• Collected data entries:

━━━━

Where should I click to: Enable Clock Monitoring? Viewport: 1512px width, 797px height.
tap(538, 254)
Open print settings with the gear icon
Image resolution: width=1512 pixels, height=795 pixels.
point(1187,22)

━━━━

• Work task: Return the data from the top line through the bottom line exactly.

• Task answer:
Where should I click to: Enable Clock Monitoring? Viewport: 1512px width, 797px height.
tap(538, 254)
Open print settings with the gear icon
Image resolution: width=1512 pixels, height=795 pixels.
point(1187,22)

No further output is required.